🤖 AI Summary
This work addresses the challenge of realizing remote multimodal interaction for home-service robots. We propose a zero-shot cross-modal embodied grounding framework that unifies Zoom video streaming, first-person visual input, speech/text commands, and pointing gestures into a cohesive multimodal interaction paradigm. Our method leverages synergistic LLM–VLM coordination to generate open-vocabulary, multi-step navigation and manipulation plans, enabling real-time video stream processing and embodied execution. Key contributions include: (i) the first demonstration of zero-shot cross-modal remote instruction understanding and execution in real-world home environments; and (ii) substantial improvements in the naturalness of remote teleoperation and users’ confidence in task completion. Extensive experiments validate the framework’s effectiveness and robustness across diverse, complex household tasks.
📝 Abstract
Imagine a future when we can Zoom-call a robot to manage household chores remotely. This work takes one step in this direction. Robi Butler is a new household robot assistant that enables seamless multimodal remote interaction. It allows the human user to monitor its environment from a first-person view, issue voice or text commands, and specify target objects through hand-pointing gestures. At its core, a high-level behavior module, powered by Large Language Models (LLMs), interprets multimodal instructions to generate multistep action plans. Each plan consists of open-vocabulary primitives supported by vision-language models, enabling the robot to process both textual and gestural inputs. Zoom provides a convenient interface to implement remote interactions between the human and the robot.

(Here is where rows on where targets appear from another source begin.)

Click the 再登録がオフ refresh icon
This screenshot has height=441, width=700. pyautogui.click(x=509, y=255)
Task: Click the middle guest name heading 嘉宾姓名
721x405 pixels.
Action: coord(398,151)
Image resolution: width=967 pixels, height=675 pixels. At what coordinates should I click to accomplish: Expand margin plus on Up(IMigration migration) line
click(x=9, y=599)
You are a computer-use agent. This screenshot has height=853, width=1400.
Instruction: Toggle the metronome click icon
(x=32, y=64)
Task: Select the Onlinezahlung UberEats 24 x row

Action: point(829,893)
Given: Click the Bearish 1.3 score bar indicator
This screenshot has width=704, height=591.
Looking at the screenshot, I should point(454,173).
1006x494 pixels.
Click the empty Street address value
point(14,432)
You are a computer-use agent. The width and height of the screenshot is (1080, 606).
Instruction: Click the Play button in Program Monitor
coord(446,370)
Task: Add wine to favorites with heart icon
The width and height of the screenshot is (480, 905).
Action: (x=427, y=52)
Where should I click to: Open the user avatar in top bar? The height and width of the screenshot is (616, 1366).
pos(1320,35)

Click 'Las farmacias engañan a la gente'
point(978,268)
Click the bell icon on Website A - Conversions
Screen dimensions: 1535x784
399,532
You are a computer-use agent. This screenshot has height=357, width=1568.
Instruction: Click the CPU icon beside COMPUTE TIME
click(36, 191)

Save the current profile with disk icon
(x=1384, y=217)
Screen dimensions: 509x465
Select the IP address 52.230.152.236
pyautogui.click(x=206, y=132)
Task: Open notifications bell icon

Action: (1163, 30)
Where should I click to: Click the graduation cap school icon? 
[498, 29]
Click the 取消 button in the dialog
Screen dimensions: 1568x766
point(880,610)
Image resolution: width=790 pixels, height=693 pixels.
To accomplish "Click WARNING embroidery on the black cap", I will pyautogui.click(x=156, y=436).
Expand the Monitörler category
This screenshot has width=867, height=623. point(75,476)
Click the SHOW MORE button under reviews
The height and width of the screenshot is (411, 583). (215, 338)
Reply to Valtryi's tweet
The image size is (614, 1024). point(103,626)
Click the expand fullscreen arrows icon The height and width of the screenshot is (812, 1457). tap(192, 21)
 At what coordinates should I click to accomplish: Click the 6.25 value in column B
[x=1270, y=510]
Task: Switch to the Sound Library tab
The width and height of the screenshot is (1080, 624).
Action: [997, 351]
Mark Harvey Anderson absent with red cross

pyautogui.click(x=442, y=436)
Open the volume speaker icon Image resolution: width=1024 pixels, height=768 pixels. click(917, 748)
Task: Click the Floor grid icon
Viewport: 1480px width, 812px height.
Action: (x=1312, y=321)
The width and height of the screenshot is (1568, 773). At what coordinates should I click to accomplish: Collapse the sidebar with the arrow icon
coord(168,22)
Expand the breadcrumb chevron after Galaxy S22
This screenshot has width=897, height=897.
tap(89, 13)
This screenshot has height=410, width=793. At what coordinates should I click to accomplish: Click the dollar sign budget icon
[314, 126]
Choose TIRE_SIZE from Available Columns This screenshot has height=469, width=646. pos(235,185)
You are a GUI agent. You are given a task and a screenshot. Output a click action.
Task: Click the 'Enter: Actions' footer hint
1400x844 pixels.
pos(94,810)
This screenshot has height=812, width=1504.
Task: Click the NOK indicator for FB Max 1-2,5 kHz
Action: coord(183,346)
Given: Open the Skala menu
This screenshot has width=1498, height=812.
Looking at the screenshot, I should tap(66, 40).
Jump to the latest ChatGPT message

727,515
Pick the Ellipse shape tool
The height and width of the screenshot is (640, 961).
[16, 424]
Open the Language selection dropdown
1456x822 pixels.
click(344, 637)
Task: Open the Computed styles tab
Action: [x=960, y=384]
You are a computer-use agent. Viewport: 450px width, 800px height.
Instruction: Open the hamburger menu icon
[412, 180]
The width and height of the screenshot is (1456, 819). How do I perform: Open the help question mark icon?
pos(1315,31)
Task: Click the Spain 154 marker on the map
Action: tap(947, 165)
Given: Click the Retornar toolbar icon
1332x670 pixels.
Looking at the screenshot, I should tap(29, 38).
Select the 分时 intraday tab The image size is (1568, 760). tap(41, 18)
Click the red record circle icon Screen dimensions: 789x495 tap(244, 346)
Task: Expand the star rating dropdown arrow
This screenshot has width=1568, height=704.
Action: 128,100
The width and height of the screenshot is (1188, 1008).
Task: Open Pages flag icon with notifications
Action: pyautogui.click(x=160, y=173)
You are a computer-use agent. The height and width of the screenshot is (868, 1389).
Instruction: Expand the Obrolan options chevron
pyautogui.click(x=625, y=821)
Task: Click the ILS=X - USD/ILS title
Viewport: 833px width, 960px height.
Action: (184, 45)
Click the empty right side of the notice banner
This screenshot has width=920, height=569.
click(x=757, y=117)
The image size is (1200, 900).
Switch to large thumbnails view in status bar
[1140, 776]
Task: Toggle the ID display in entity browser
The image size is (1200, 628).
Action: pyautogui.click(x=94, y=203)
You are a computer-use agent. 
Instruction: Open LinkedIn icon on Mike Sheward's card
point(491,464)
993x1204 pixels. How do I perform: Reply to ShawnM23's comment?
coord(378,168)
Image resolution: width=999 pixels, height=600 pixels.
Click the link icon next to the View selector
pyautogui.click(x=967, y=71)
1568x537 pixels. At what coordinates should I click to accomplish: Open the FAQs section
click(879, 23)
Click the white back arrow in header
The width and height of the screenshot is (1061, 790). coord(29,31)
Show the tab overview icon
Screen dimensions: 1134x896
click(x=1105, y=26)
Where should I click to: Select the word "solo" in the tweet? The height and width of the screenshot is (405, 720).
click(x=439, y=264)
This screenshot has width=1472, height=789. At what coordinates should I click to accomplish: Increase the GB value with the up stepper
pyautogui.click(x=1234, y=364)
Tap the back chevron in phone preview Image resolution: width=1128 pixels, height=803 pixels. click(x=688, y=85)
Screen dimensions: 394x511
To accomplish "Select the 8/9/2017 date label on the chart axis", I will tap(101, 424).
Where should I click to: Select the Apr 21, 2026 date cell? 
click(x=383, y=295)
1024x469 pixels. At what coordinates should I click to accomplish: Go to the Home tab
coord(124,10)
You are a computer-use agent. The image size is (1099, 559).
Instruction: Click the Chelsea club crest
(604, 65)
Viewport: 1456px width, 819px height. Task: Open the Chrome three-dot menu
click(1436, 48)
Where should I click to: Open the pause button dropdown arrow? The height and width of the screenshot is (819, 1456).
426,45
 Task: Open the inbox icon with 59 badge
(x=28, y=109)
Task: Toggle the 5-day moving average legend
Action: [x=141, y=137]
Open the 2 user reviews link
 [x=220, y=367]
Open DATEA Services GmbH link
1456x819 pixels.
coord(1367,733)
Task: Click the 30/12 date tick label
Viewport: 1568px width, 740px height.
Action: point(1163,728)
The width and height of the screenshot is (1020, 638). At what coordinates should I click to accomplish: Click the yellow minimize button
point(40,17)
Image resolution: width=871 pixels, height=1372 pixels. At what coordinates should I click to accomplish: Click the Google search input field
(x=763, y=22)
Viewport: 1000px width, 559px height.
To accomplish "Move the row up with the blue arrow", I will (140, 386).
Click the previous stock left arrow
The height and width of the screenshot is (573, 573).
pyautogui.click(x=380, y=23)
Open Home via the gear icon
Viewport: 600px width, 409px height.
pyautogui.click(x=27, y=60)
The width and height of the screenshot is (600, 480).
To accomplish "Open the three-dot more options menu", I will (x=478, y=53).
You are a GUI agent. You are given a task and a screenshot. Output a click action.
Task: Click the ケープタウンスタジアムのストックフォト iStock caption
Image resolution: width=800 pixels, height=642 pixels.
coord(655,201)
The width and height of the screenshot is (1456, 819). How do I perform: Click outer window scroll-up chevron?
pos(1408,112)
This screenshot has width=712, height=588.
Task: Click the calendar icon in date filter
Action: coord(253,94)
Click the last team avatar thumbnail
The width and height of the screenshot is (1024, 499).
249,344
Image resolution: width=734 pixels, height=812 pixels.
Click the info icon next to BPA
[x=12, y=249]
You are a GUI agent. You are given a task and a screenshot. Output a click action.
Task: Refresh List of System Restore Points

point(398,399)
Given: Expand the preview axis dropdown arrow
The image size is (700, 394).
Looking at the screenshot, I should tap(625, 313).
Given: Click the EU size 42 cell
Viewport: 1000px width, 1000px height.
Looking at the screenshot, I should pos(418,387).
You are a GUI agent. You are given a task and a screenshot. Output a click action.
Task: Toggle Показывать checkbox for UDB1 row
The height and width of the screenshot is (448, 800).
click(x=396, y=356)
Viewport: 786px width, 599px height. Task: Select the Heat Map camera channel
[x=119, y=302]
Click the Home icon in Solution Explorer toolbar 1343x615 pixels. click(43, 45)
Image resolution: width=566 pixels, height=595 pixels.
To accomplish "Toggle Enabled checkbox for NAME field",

The integration of these components allows Robi Butler to ground remote multimodal instructions in real-world home environments in a zero-shot manner. We evaluated the system on various household tasks, demonstrating its ability to execute complex user commands with multimodal inputs. We also conducted a user study to examine how multimodal interaction influences user experiences in remote human-robot interaction. These results suggest that with the advances in robot foundation models, we are moving closer to the reality of remote household robot assistants.